If you are a TAB-reading guitar player, I hope you’ll take a shot at playing “Buck Dancer’s Choice” from my transcription. (I’m getting better at playing it, but not yet at Sam’s tempo!) Let me know how you think I did transcribing it!
Also, if you have any guitar-playing friends that you think would be interested, please pass a link to this post along to them.
Good music doesn’t get old, especially when it’s this much fun to play or just to listen to.
I listened to a recording of BDC by John Fahey. It’s much slower, but interesting too. I am gonna try it out and let you know. Thanx for the tablature !
Good work! Accurate and easy to follow. Keep it up.
This is excellent. Thanks for the hard work. 😀
Thank you, Adam! It was a challenging but most rewarding endeavor. I hope you have as much fun playing it as I do!
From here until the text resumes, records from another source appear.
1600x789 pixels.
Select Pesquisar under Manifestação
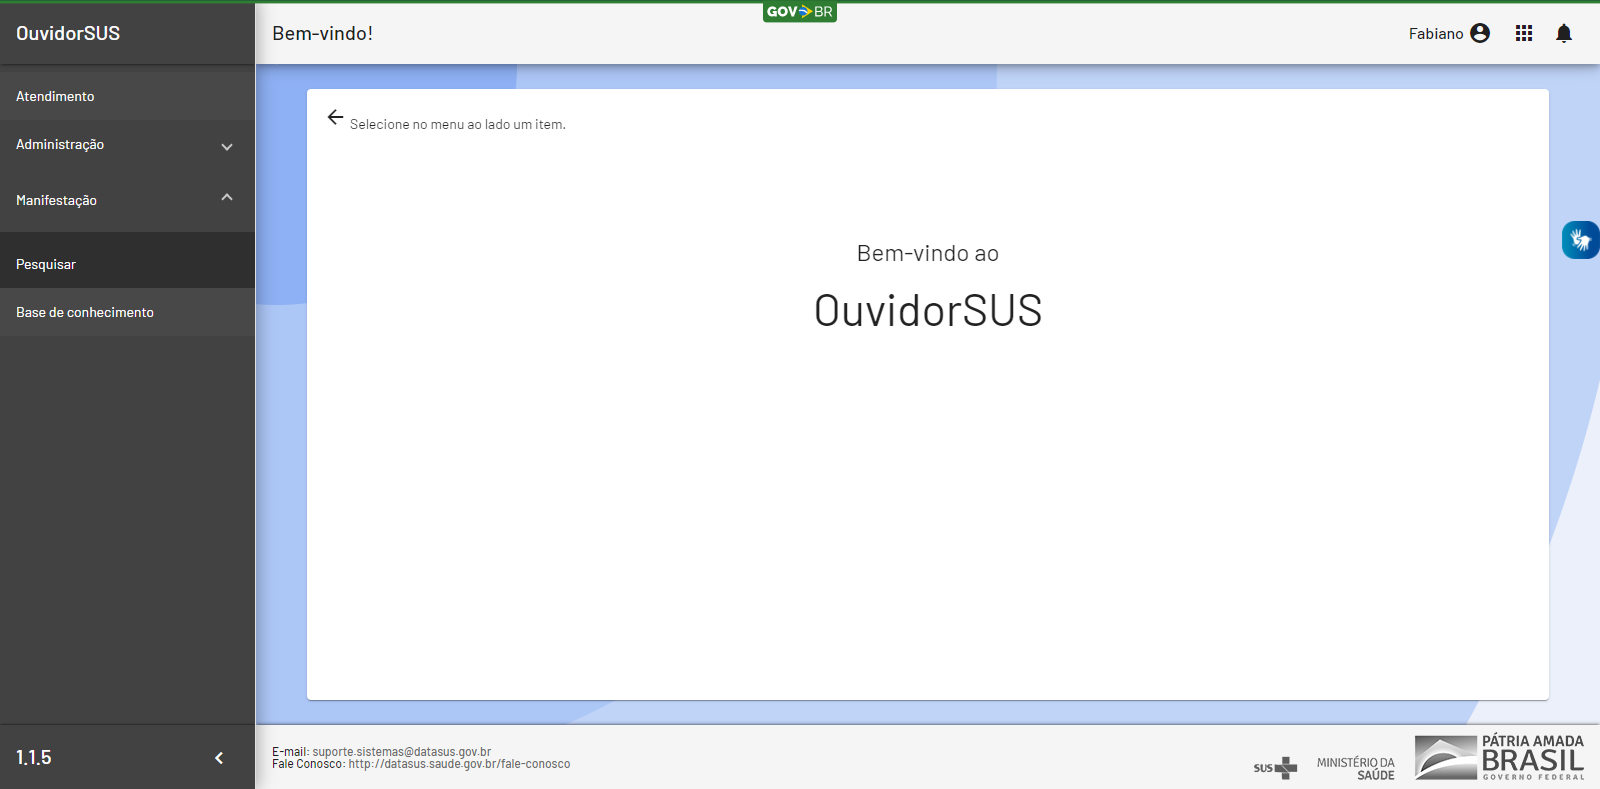[46, 265]
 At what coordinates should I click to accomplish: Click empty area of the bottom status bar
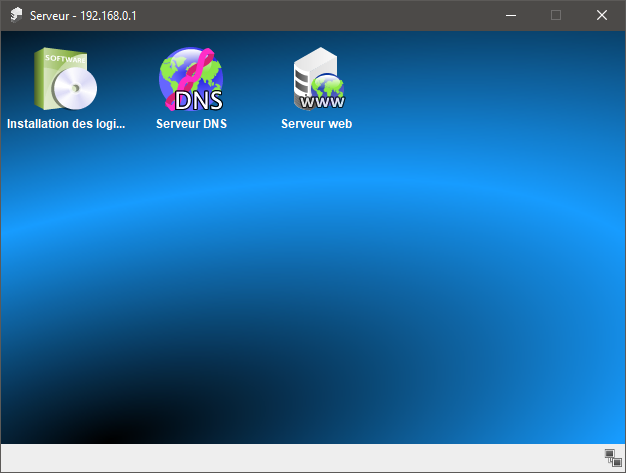point(300,458)
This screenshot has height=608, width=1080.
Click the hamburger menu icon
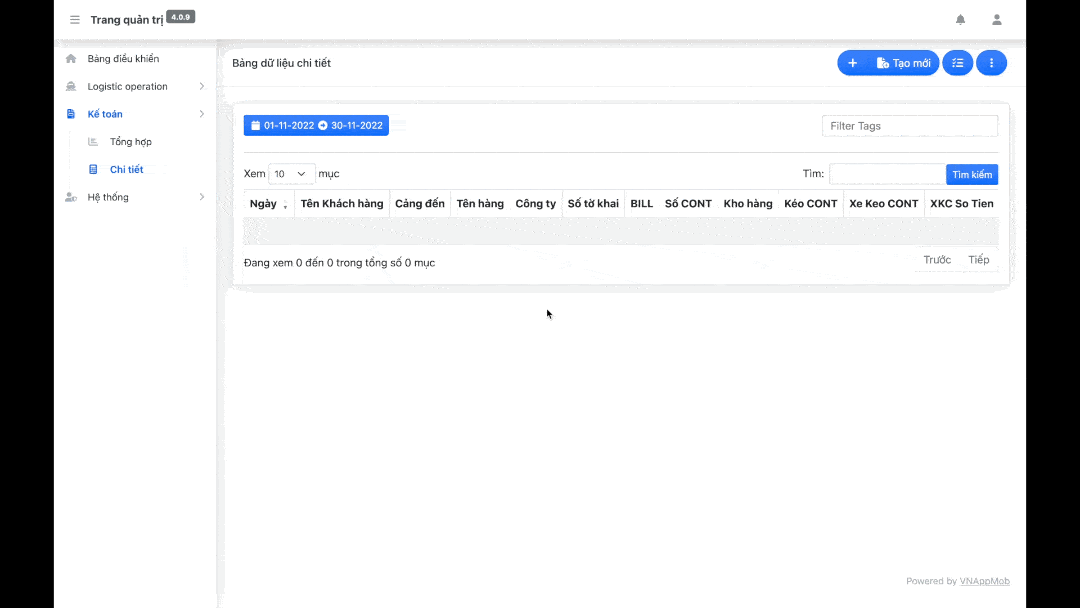(x=75, y=20)
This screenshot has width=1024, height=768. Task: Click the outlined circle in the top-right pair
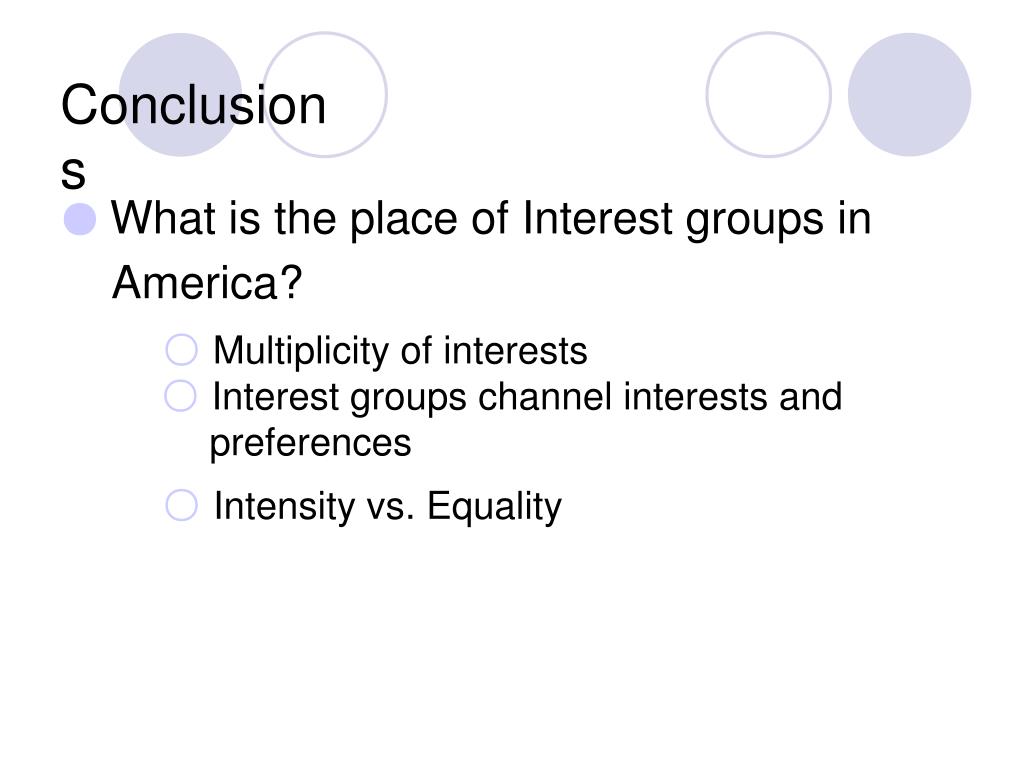[769, 95]
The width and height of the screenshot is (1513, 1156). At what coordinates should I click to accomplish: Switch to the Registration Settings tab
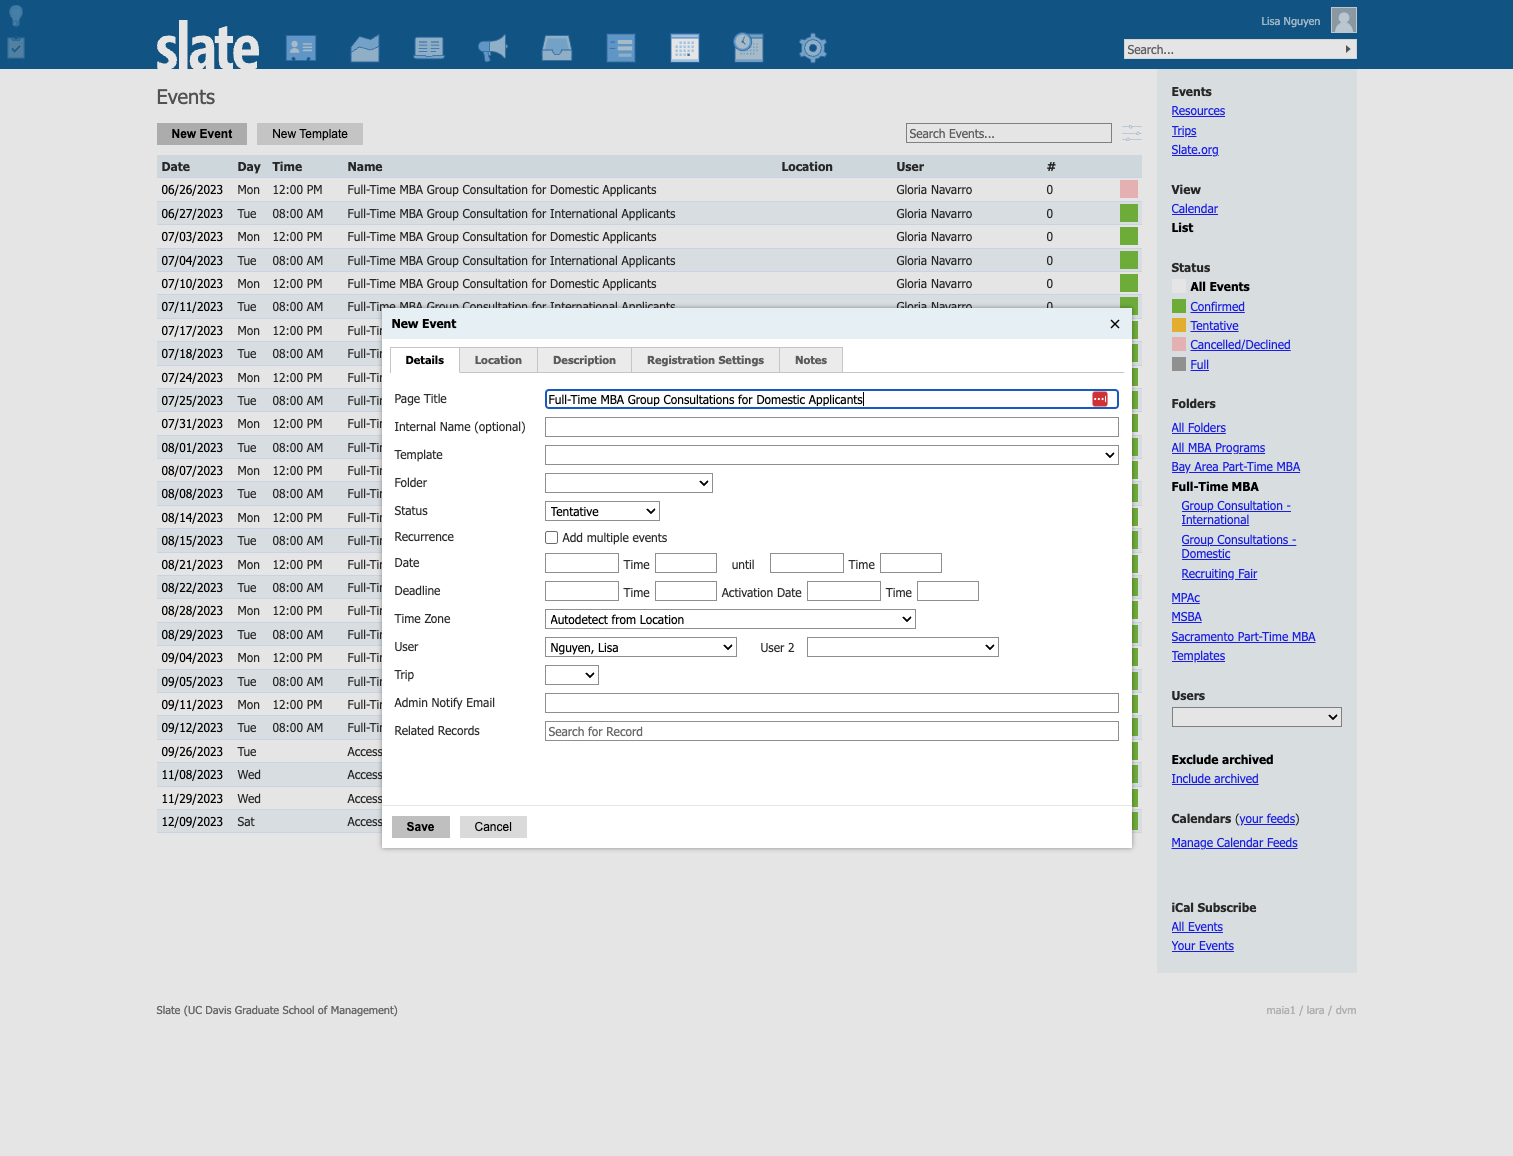click(705, 360)
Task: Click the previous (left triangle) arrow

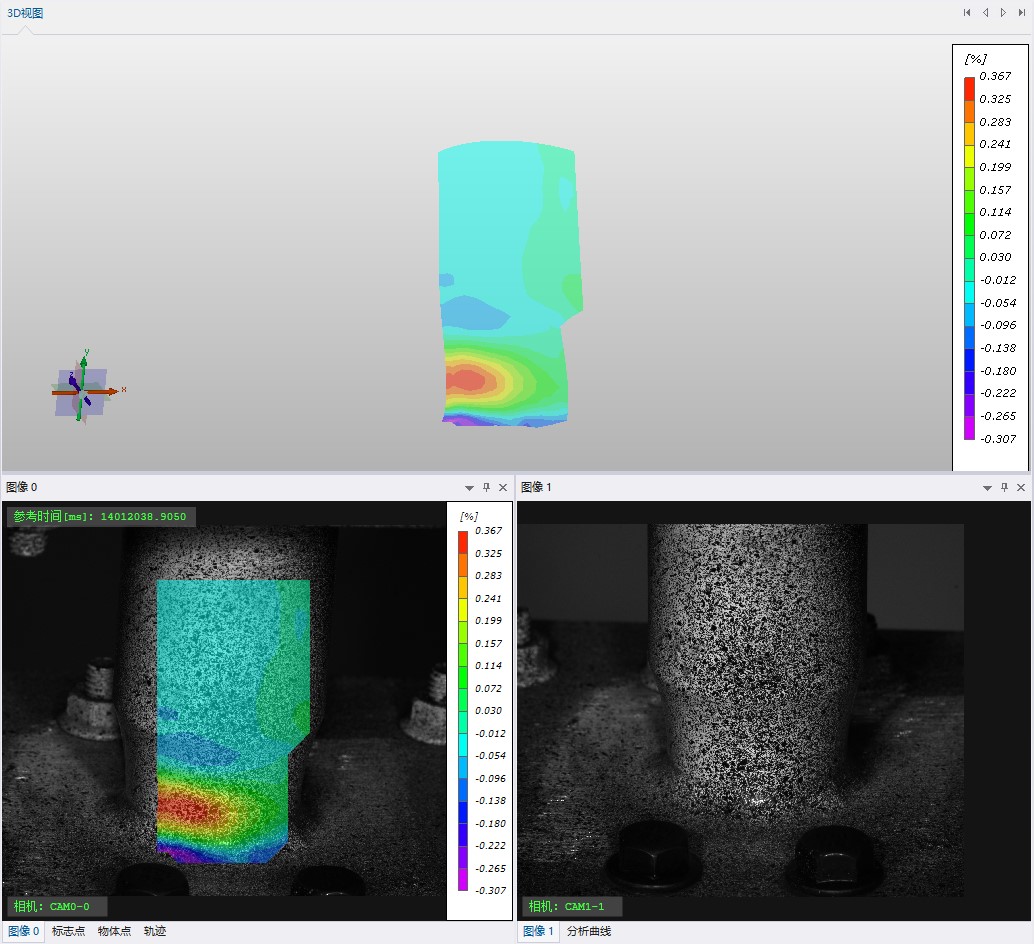Action: coord(985,13)
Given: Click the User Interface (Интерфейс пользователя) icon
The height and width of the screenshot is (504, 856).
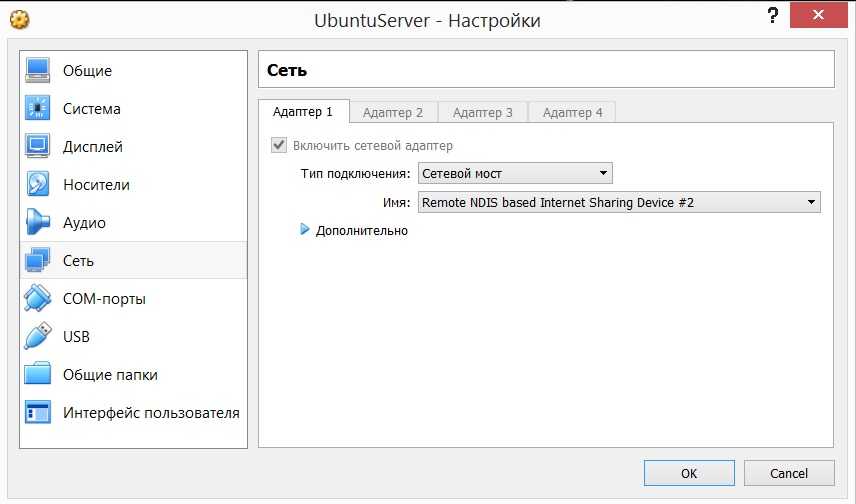Looking at the screenshot, I should point(37,413).
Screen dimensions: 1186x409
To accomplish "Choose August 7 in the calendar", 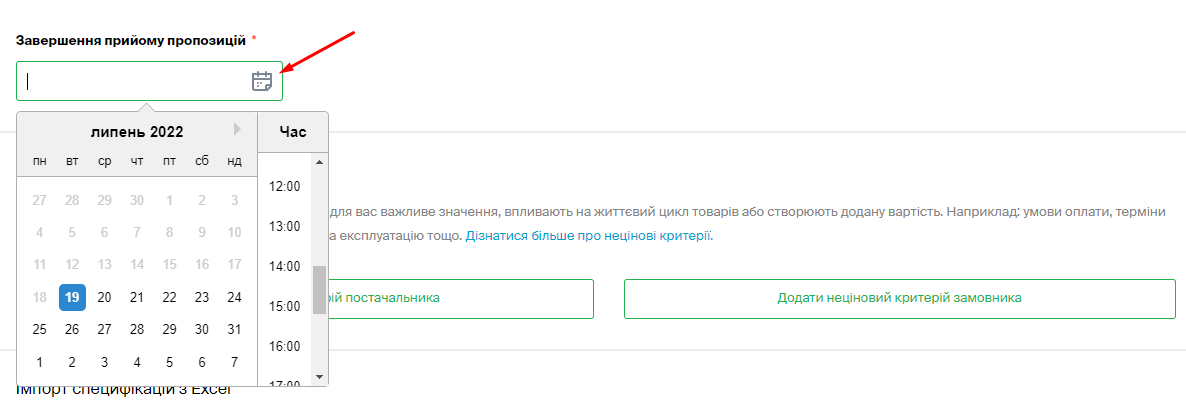I will coord(234,362).
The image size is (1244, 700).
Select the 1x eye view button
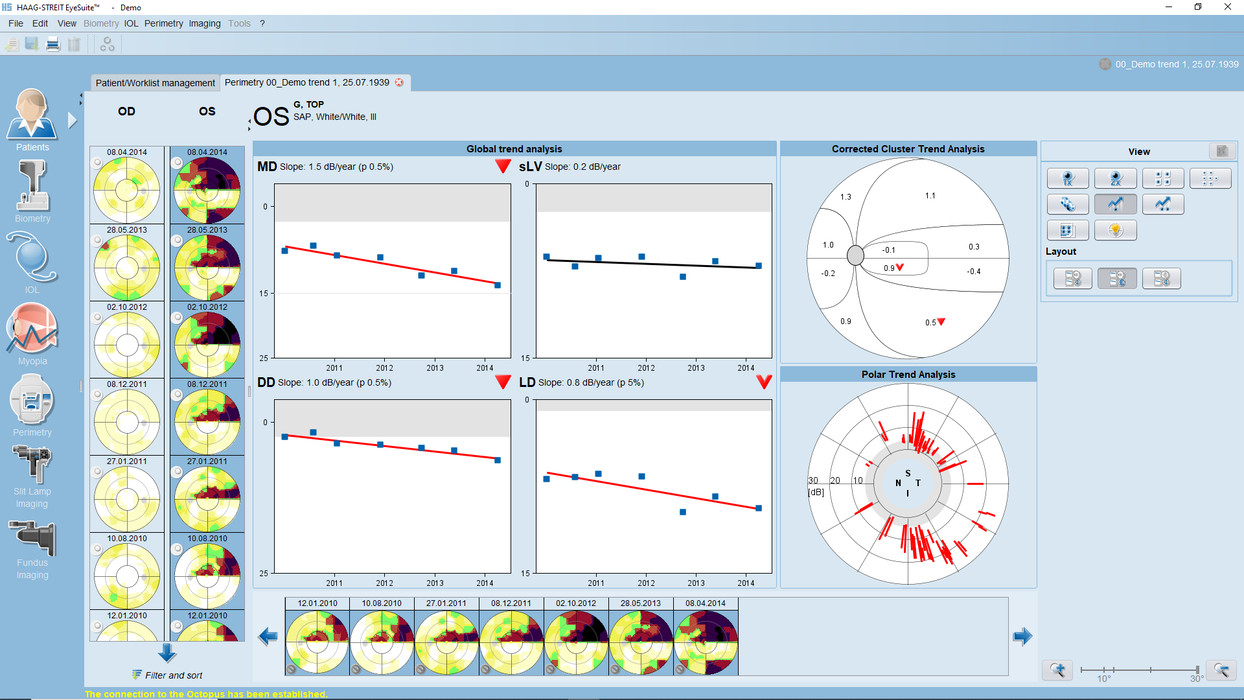coord(1068,179)
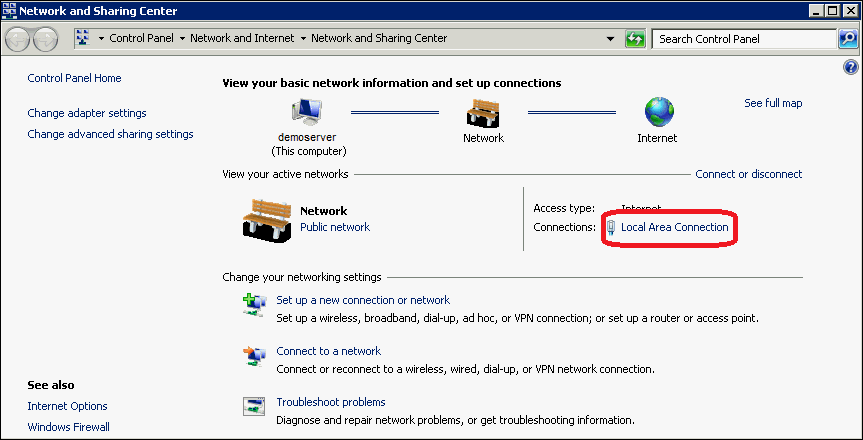Viewport: 863px width, 440px height.
Task: Expand dropdown arrow before Network and Internet
Action: pyautogui.click(x=182, y=39)

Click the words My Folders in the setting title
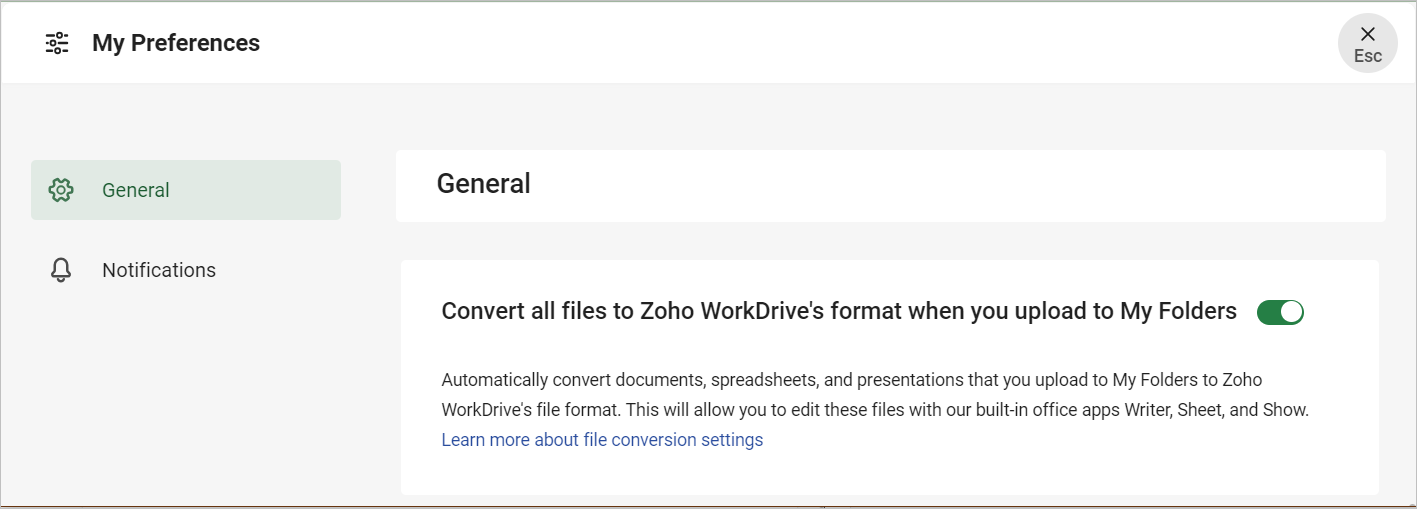[x=1178, y=311]
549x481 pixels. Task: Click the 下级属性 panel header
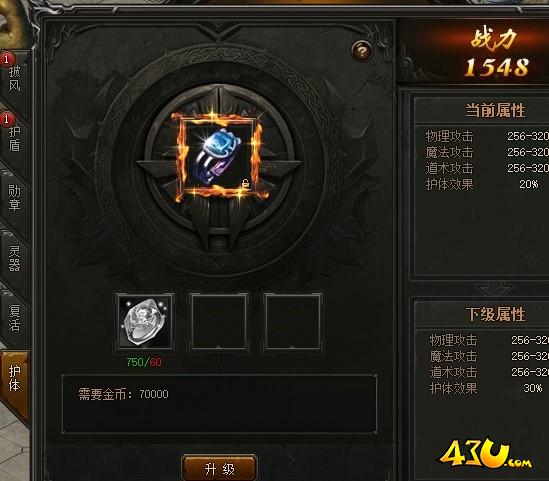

What do the circled notes on your tab mean?
It means that those notes last longer. A note (or group of notes) that is circled and has a stem (vertical line) coming down (or going up) from the circle lasts for two beats. If the circle does not have a stem, that note lasts for four beats.
The idea is taken from the half notes and whole notes of standard musical notation.
I hope that helps! Thanks for asking, Daniel, and I’m so glad that you’re enjoying playing my tabs!
And also – thank you for transcribing this! It’s great, and I’ve been enjoying working through your tab.